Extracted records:
____________

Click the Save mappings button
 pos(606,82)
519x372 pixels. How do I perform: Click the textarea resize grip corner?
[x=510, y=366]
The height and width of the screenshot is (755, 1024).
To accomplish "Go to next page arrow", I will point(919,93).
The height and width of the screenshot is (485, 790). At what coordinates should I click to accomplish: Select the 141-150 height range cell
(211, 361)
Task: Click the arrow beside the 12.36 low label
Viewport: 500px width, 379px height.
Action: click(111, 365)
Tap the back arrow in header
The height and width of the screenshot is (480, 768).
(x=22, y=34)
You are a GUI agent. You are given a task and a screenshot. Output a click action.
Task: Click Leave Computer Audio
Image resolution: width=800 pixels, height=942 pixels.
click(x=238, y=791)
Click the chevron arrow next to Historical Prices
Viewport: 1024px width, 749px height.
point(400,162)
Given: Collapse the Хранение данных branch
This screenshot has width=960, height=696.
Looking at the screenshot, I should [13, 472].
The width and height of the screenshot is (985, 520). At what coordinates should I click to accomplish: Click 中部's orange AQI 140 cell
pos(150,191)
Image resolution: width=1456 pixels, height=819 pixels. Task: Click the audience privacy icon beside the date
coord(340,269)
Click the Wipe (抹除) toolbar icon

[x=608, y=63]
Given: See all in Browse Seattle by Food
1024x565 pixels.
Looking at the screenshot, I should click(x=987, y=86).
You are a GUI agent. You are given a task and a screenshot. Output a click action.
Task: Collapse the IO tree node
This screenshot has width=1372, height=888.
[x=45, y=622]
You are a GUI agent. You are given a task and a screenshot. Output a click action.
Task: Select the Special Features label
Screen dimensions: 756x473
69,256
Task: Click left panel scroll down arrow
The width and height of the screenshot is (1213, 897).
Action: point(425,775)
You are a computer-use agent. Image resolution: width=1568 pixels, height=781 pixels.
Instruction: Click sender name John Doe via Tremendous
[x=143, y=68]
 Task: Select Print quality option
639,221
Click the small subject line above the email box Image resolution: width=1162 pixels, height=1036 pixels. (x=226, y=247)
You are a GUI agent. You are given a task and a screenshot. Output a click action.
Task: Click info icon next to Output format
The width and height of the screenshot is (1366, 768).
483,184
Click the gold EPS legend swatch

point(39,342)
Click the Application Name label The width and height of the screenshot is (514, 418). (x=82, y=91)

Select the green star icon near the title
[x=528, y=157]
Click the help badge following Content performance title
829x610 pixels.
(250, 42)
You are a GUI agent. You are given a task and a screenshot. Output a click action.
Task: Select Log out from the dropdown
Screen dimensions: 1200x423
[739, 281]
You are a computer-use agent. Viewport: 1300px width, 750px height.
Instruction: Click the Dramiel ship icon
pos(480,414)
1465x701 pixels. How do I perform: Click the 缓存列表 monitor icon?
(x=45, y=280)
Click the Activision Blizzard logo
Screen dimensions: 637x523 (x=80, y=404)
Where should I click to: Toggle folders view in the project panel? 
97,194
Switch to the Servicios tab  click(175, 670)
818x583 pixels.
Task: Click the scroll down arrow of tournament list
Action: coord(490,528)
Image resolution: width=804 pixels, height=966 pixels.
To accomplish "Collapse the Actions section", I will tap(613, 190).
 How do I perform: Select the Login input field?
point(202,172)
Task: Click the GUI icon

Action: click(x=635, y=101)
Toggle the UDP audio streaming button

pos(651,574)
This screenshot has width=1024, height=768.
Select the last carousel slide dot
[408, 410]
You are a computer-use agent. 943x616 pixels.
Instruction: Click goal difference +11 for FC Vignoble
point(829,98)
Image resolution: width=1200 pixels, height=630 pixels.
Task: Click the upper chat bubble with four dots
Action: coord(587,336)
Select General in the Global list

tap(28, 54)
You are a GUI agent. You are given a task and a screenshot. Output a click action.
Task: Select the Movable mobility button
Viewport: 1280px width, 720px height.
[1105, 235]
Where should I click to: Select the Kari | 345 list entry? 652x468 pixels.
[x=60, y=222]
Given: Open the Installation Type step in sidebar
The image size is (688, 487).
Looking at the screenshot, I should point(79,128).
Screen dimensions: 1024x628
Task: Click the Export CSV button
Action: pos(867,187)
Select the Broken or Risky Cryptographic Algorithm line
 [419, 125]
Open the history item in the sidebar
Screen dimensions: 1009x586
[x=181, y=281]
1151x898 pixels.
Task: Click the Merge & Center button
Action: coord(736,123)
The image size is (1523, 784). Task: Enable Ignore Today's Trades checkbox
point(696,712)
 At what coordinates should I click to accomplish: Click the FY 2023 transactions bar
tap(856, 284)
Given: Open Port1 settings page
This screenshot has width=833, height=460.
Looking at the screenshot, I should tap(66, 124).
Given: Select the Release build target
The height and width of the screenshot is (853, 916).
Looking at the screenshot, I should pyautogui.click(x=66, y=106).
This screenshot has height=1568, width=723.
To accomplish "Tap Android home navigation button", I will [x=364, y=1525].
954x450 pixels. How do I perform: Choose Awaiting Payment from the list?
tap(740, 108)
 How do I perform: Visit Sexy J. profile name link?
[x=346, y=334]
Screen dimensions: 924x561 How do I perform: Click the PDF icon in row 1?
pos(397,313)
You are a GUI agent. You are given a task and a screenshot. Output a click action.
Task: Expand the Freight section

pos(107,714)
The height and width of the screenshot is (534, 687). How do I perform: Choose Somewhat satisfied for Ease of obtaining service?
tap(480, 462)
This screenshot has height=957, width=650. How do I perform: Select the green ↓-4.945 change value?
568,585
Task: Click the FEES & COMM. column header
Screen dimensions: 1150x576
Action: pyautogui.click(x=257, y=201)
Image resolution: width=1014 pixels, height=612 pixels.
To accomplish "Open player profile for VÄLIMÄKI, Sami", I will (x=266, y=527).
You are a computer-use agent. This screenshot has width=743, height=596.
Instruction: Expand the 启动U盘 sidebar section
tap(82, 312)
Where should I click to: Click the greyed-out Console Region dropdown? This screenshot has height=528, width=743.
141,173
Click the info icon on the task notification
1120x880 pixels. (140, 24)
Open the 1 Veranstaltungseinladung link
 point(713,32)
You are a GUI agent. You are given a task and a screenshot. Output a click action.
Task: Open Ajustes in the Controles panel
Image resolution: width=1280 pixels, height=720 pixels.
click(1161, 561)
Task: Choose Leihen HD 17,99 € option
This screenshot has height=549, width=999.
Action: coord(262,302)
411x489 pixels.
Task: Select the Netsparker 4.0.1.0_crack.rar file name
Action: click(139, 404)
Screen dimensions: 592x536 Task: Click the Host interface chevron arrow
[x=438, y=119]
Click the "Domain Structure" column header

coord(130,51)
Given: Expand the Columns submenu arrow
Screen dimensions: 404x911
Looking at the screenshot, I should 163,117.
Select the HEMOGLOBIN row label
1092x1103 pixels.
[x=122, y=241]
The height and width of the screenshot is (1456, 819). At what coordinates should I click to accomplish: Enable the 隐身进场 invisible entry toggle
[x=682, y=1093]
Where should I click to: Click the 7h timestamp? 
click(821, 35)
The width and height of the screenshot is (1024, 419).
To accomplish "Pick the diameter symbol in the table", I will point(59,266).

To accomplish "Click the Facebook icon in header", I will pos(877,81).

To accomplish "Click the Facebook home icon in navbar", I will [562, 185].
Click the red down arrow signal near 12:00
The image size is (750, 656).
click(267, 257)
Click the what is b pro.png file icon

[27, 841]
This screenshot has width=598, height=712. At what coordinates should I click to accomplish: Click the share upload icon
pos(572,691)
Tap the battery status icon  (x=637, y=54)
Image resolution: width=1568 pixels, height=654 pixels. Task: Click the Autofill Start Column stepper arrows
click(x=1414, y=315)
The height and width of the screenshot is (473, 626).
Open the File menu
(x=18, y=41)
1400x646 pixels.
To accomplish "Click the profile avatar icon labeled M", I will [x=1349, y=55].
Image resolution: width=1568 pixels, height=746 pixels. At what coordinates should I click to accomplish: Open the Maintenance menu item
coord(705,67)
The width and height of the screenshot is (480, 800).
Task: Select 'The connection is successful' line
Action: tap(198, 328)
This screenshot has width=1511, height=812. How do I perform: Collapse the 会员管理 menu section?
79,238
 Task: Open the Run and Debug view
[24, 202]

____________

# EXERCISE AIM:
Lines holding the string "Facebook" must be copied out of the entries above.

# WRITTEN RESPONSE:
To accomplish "Click the Facebook icon in header", I will pos(877,81).
To accomplish "Click the Facebook home icon in navbar", I will [562, 185].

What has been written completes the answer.